(Collected data entries)
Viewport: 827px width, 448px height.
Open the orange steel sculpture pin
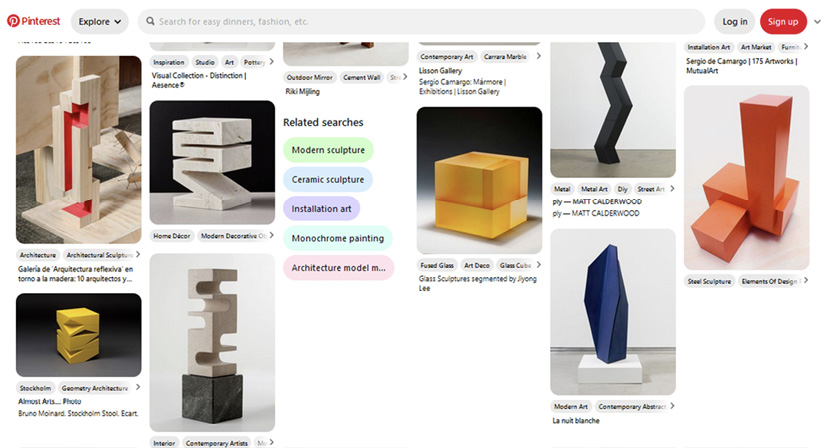tap(746, 178)
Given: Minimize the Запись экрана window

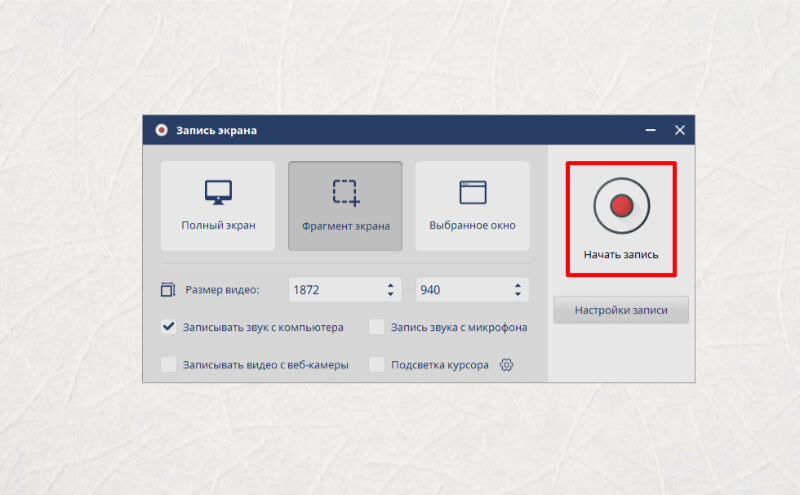Looking at the screenshot, I should pos(651,130).
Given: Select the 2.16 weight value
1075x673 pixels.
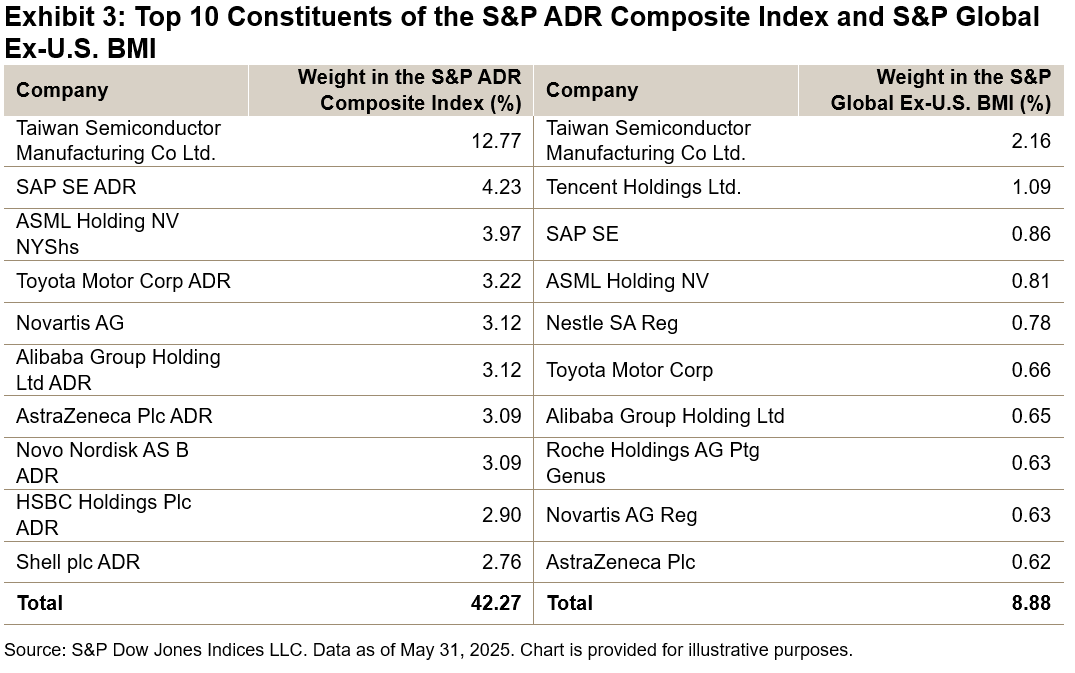Looking at the screenshot, I should [x=1030, y=141].
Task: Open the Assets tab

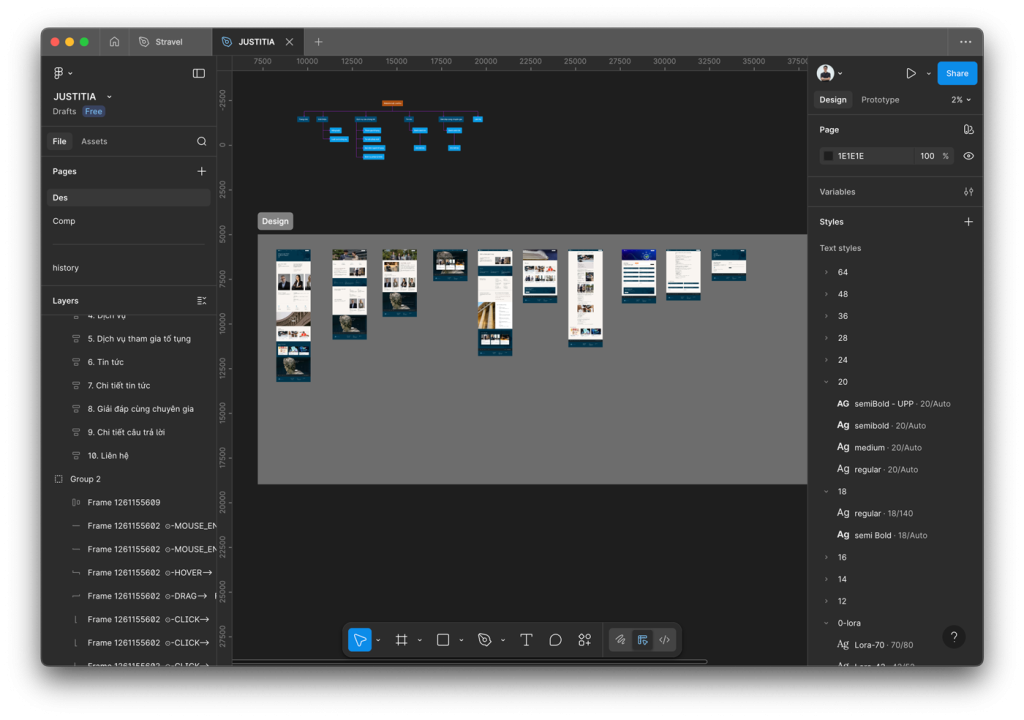Action: click(94, 142)
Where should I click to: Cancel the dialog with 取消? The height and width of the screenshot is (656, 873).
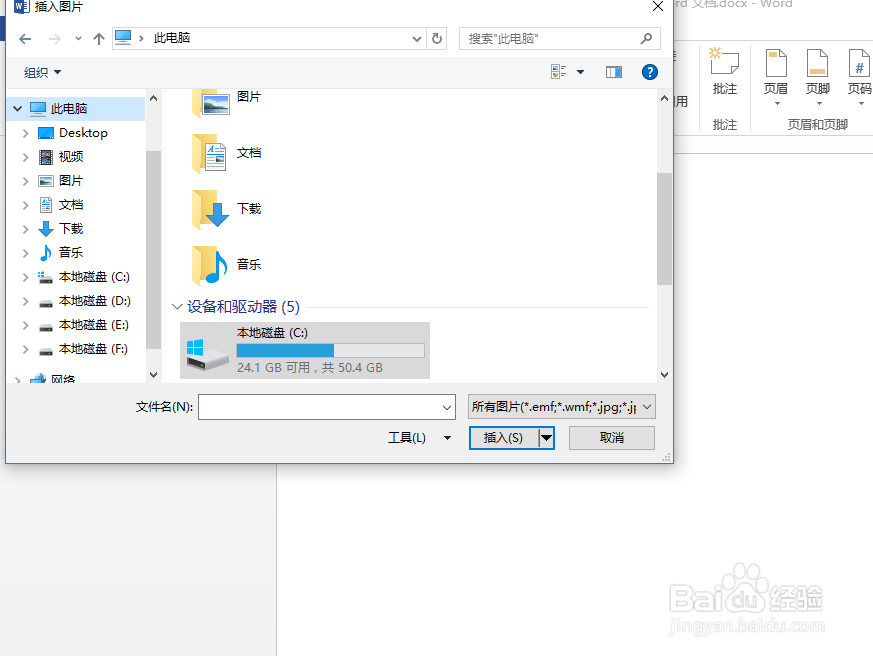[611, 438]
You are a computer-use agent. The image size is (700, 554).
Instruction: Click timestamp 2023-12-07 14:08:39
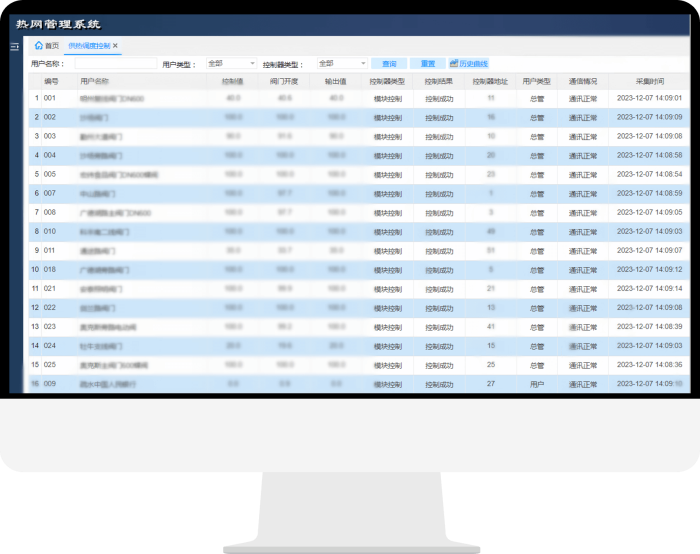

YOUR INSTRUCTIONS:
Rewrite all of the data above with "Open" replaced by "Launch" and everything else unchanged. Leave the pictures out.

FINAL RESULT:
Viewport: 827px width, 448px height.
Launch the orange steel sculpture pin
tap(746, 178)
Given: Minimize the Запись экрана window

Looking at the screenshot, I should pos(651,130).
Given: Select the 2.16 weight value
1075x673 pixels.
Looking at the screenshot, I should [x=1030, y=141].
Task: Launch the Assets tab

Action: click(94, 142)
Where should I click to: Cancel the dialog with 取消? The height and width of the screenshot is (656, 873).
[611, 438]
You are a computer-use agent. The image size is (700, 554).
Instruction: Click timestamp 2023-12-07 14:08:39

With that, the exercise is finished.